Kong also holds shares of Meta and other tech giants. She is waiting for the opportunity to sell some shares of Meta. Still, Kong remains upbeat about other big tech firms, thanks to solid financial data.
Instead of the massive growth seen in previous years, some tech CEOs are warning of a decelerating future. Meta admits people are spending less time on their top-grossing services, so revenue growth is expected to slow. On January 20, the Netflix CEO said that the number of new subscribers this quarter will be lower than expected.
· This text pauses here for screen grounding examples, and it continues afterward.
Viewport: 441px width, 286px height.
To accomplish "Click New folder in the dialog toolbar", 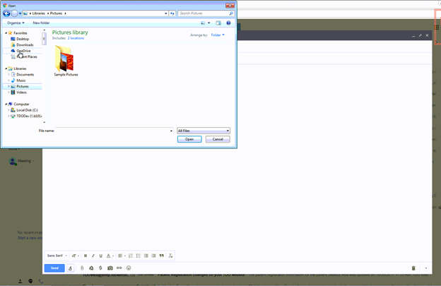I will pyautogui.click(x=41, y=23).
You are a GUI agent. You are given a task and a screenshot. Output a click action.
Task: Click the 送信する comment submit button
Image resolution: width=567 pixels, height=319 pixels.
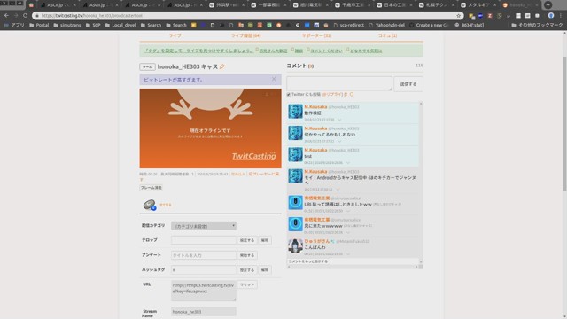tap(408, 84)
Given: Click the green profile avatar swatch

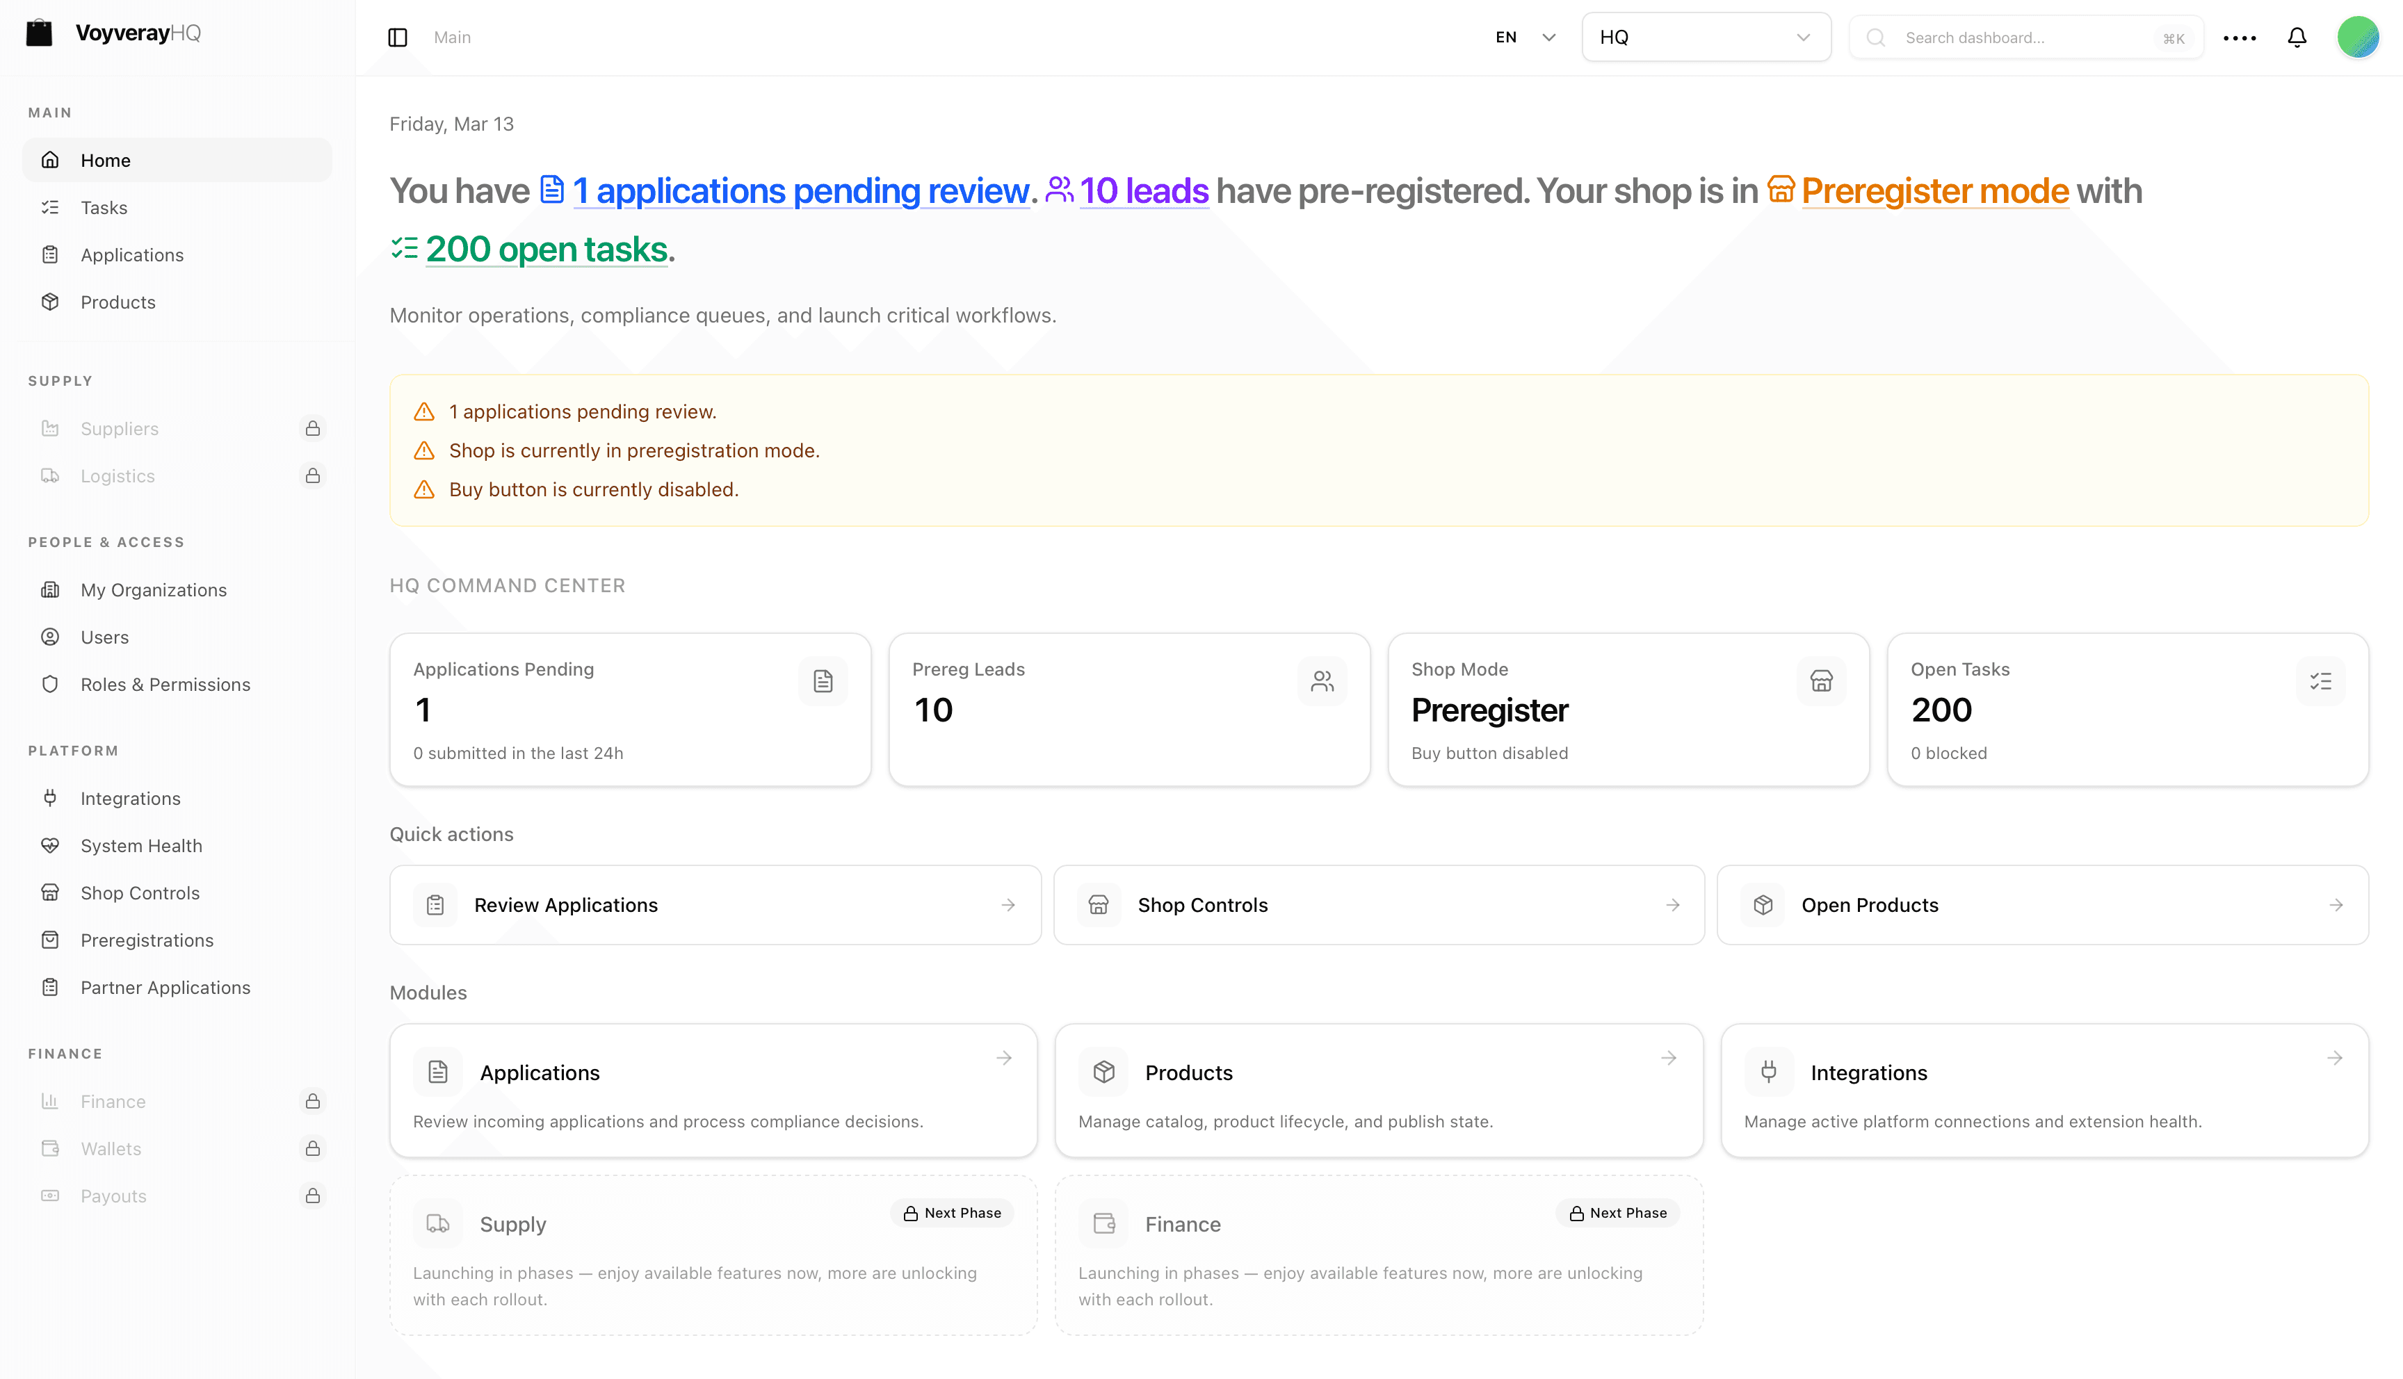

Netflix shares fell 22% on Jan. 21 - their biggest one-day drop since 2012. The recent drop contrasts with the company's massive gains in the first year of the pandemic. Similar to Facebook, they used to benefit when people stayed at home a lot due to social distancing.
However, the financial report season with the poor earnings outlook is not the only reason pushing down the price of technology stocks. This sector has been reeling since the beginning of this year, as many investors braced themselves for the US Federal Reserve (Fed) to raise interest rates and rethink their portfolios to pour money into potential channels. another flourish.
That pushed bond yields to their highest levels since 2019, driving investors away from the tech sector. Higher yields can reduce the attractiveness of these stocks, as they lower future returns for investors.
In the coming days, investors will be watching reports from tech companies like Twitter and Uber for signs of slowing growth. "You start to see that momentum in tech stocks is falling," Kong said.
Since the beginning of the year, Netflix and Facebook shares have lost about 30% of their value. Amazon shares still fell 5.4% despite a strong rally last week. Apple and Alphabet lost 2.9% and 1.1%, respectively. However, in the past week, shares of some big technology companies have recovered. The NYSE FANG+ index added 3.1% and the Nasdaq Composite outperformed the S&P 500.
There are many signs that individual investors are turning. According to research by Vanda, Tesla, Advanced Micro Devices and Nvidia recently recorded the largest net inflows from individual investors of any time since September 2020. Investors favor the trio over stocks like Facebook, Amazon, Microsoft, and Alphabet.
Daniel Morgan, Senior Portfolio Manager at Synovus Trust, thinks it's time to throw money at tech stocks and watch them go up. The mentality has changed significantly now compared to the time when just buying FAANG (Facebook, Amazon, Apple, Netflix, and Alphabet) was enough. "Half of the stocks in the FAANG group are not doing very well," he said.
FAANG fans have also adjusted. They add Microsoft stock to their portfolio along with Meta, Amazon, Apple, Netflix and Alphabet. According to them, holding all six of these tokens should ease some of the losses somewhat. Dow Jones Market Data said that the portfolio of FAANG stocks by market capitalization only suffered a loss of 8.1%, lower than the Nasdaq Composite's 10% this year.